The light-emitting diode (LED) is one of the fastest developing lighting technologies today. A type of solid-state lighting, LEDs use a semiconductor to convert electricity into light and emit that light in a specific direction. This reduces the need for reflectors and diffusers that can trap light. From their humble beginnings as indicator lights to an energy-efficient, connected option for owners of smart home hubs, take a walk down memory lane and explore the history of the LED.

Early LEDs

The first LEDs were red, and they got their start as indicator lights for circuit boards and small electrical equipment for this reason.

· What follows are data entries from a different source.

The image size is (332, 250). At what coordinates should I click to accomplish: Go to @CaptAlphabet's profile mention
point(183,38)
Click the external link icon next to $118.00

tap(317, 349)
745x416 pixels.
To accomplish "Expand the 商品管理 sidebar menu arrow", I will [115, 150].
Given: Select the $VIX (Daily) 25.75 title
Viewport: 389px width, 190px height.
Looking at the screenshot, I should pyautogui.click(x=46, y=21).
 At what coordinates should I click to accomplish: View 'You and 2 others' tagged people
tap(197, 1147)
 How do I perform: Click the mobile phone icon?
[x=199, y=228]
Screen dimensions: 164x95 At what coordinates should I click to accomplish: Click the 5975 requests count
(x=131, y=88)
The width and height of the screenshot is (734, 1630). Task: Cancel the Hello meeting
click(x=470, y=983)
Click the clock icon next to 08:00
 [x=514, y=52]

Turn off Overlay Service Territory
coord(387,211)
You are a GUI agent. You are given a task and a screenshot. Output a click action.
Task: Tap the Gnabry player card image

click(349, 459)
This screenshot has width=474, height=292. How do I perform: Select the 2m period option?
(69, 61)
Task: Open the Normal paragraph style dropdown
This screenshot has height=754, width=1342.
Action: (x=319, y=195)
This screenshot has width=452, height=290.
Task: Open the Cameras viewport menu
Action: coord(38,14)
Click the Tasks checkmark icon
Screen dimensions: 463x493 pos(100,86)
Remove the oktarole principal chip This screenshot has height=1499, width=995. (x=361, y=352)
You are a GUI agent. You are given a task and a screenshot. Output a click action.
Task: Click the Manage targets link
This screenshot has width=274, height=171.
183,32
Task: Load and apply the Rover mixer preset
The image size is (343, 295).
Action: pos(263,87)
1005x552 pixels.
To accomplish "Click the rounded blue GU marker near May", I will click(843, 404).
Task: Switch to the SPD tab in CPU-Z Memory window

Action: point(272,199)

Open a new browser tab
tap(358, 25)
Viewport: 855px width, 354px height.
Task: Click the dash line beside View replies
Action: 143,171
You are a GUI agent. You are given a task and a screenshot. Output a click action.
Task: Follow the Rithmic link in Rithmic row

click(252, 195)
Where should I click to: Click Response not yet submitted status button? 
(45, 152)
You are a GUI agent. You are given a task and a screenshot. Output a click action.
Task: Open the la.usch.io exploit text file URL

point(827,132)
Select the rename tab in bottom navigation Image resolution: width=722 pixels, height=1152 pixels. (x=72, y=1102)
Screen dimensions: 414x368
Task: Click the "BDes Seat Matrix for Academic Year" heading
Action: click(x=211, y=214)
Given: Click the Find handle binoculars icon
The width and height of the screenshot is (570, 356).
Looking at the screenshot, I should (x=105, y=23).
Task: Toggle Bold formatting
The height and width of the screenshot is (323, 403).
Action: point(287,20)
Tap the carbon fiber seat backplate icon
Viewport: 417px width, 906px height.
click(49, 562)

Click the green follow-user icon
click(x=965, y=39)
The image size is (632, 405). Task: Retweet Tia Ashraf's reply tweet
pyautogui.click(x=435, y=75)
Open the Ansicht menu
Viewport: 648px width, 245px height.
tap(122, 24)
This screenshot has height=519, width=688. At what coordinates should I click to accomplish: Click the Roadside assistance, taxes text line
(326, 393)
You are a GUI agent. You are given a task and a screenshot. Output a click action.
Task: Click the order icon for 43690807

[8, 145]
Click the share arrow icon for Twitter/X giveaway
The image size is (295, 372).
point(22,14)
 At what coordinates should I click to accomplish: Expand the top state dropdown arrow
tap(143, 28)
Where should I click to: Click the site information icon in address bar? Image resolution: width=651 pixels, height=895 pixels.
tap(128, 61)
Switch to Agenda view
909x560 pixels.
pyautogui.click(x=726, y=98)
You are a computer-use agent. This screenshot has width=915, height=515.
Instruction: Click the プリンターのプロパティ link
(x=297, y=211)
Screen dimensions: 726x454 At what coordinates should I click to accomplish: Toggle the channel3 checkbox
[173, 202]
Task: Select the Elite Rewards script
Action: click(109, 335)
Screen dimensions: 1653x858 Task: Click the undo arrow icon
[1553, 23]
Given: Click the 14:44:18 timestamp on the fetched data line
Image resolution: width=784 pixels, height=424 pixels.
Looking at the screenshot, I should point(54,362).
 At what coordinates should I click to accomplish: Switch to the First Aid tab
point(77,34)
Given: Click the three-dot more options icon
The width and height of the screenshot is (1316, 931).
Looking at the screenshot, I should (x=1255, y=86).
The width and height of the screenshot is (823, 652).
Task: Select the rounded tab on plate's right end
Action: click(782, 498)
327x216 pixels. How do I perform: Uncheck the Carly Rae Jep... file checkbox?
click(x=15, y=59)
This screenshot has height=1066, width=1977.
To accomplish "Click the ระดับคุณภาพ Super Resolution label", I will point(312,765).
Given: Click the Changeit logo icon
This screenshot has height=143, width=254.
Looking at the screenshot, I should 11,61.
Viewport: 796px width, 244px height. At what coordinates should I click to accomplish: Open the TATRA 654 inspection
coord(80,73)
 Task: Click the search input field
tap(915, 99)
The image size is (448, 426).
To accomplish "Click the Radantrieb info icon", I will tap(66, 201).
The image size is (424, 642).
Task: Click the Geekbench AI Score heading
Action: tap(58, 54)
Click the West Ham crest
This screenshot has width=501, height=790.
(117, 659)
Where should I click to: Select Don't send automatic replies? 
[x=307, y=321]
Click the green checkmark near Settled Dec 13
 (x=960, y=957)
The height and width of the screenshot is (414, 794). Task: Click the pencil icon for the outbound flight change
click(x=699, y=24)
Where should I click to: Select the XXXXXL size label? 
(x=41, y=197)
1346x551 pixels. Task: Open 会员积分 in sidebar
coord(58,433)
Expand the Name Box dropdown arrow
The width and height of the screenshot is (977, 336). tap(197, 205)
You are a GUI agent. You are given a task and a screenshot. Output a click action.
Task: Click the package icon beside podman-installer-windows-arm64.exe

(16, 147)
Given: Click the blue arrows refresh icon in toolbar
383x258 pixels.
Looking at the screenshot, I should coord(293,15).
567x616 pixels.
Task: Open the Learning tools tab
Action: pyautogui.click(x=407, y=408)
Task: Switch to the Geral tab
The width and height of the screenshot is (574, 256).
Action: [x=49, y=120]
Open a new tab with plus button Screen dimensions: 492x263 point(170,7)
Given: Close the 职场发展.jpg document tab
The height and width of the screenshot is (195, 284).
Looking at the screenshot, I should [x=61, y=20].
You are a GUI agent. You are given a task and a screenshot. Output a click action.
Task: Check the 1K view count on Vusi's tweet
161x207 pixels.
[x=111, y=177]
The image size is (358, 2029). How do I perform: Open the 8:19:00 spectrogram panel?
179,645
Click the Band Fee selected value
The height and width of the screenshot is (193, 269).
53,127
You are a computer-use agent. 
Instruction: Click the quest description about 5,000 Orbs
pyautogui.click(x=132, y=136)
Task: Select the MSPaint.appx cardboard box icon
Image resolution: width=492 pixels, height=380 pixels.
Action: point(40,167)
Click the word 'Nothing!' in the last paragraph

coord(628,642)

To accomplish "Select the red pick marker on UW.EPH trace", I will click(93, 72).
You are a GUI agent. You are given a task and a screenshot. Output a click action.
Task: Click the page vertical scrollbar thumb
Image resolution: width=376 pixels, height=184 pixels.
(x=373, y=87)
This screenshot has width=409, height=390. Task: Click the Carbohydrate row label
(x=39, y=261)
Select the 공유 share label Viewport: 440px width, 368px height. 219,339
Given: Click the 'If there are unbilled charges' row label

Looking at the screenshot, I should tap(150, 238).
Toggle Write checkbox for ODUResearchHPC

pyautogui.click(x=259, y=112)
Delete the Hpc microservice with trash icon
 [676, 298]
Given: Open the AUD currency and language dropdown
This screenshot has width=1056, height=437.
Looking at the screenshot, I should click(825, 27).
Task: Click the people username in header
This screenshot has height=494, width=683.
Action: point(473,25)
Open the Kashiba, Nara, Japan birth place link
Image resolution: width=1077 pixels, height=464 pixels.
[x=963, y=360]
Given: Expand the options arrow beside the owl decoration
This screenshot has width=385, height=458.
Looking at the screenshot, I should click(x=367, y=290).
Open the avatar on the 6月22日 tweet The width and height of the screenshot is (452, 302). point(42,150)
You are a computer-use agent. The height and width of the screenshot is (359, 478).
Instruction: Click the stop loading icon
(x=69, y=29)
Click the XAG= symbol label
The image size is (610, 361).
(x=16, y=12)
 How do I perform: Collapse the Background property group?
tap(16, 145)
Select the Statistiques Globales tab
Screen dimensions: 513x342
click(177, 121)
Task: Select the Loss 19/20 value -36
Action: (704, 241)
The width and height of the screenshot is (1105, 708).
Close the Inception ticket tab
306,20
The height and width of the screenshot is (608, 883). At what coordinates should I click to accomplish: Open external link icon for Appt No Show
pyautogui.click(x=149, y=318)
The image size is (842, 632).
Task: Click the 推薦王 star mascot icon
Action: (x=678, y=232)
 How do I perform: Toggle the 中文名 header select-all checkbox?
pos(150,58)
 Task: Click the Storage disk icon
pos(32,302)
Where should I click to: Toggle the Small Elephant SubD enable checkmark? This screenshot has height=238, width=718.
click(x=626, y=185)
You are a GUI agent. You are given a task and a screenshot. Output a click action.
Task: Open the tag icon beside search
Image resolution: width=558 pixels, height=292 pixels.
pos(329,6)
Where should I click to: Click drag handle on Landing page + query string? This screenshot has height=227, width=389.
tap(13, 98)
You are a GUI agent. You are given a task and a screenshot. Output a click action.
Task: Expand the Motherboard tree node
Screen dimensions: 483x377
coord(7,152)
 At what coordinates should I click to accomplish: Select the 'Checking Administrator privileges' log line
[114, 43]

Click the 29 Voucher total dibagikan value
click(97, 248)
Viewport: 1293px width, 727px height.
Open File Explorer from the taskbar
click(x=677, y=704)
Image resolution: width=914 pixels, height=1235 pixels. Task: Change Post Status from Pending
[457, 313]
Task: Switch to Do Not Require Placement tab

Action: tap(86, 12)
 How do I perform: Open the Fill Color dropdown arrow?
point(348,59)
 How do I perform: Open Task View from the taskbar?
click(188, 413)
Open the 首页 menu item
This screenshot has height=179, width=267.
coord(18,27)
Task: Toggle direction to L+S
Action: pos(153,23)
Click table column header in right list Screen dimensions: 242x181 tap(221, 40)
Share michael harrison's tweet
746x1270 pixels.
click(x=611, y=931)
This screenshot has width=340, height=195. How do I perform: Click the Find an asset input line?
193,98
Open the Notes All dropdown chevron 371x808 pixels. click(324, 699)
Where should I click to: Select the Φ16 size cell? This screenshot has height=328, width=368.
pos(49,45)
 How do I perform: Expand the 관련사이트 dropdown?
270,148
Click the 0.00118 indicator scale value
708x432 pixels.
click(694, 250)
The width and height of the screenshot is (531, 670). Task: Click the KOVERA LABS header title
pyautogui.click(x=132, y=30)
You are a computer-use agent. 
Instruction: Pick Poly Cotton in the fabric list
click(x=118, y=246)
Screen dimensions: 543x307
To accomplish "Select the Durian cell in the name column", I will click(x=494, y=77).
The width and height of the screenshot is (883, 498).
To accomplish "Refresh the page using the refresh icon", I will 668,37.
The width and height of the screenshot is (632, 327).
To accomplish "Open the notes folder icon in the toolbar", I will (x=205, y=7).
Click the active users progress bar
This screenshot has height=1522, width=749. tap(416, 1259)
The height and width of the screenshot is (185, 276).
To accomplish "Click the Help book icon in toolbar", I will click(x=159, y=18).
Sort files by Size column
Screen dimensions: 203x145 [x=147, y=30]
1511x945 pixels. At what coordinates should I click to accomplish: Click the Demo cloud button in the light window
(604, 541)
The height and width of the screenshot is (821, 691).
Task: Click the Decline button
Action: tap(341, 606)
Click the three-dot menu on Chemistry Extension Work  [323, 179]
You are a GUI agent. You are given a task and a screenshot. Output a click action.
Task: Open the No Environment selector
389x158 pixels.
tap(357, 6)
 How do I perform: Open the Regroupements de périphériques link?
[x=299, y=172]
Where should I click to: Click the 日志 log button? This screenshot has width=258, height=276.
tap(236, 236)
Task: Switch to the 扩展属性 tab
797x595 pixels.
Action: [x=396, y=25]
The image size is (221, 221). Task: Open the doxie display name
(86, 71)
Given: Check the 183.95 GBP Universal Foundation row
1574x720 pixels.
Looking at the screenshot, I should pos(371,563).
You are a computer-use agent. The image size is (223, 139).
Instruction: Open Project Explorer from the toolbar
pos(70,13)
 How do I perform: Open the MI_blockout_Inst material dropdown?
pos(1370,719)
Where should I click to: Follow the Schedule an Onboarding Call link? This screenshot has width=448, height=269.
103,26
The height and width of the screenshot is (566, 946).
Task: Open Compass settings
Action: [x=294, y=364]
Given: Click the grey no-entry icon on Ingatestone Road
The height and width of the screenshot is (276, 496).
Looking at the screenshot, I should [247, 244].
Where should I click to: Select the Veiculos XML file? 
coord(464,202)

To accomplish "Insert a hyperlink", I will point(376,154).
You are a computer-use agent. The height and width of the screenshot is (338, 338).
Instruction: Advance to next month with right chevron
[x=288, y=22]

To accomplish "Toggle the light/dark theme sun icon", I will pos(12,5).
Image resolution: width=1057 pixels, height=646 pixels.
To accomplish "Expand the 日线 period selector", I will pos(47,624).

LEDs consist of layers of semiconductor crystals stacked on a wafer. As layers are added, dopants are incorporated to determine the color of the LED. Next, the tiny wafer is placed into molten liquid, and metal contacts and leads are added. The mixture used in the first LEDs produced a natural red color. Today, new processes make it possible to deliver a variety of colors. (Wired

One of the next stages in LED history featured the development of high-brightness LEDs. As LEDs were developed, the light levels increased to the extent that they could be considered for applications outside simple indicator lamps. By 1987, AlGaAs (aluminium gallium arsenide) diodes were bright enough for the first applications within lighting. (Electronics Notes)

The first applications for these diodes was within the automotive industry, where red LEDs were used for vehicle brake lights and traffic lights. Here, LEDs were of particular interest, because they offered increased reliability over the incandescent lights that had been previously used. (Electronics Notes)


A year after the introduction of the first AlGaAs LEDs, another variant, AlInGaP (aluminium Indium Gallium Phosphide), appeared. These LEDs represented a significant improvement over the previous AlGaAs diodes, because they doubled the light output. 

Second-generation LED technology included the ability to string multiple LEDs into a single circuit. Over time, LEDs became more suitable for outdoor use. Widespread adoption by municipalities followed, as the LEDs provided a superior alternative to incandescent bulbs in traffic lights. LEDs also saw limited success as a replacement for fluorescent bulbs and neon in lighted signs.

In 1993, Shuji Nakamura achieved a breakthrough in doping (the name for the process by which manufacturers introduce impurities in an LED to change its color properties) that led to bright blue LEDs. Blue LEDs with yellow phosphor coatings gave us the white LED and a whole host of new applications. (Wired

LED technology today 

As LEDs grew brighter, the flashlight industry switched to LEDs from incandescent lights. The new flashlights used less power, and the bulbs never had to be replaced. Now, it’s difficult to find a flashlight without LED bulbs. (Wired


The optical mouse was invented in the early 1980s. But it wasn’t until 1999, when Microsoft introduced the IntelliMouse Optical, that the technology became widely available. The mouse replaced the filth-attracting roller ball with a bright LED. The LED mouse used image sensors in conjunction with an LED to track the movements of the mouse on any surface. (Wired

Today's LED technology supports commercialindustrial and residential applications. LED technology has grown across the board, with exponential improvements in lifespan, brightness and energy efficiency.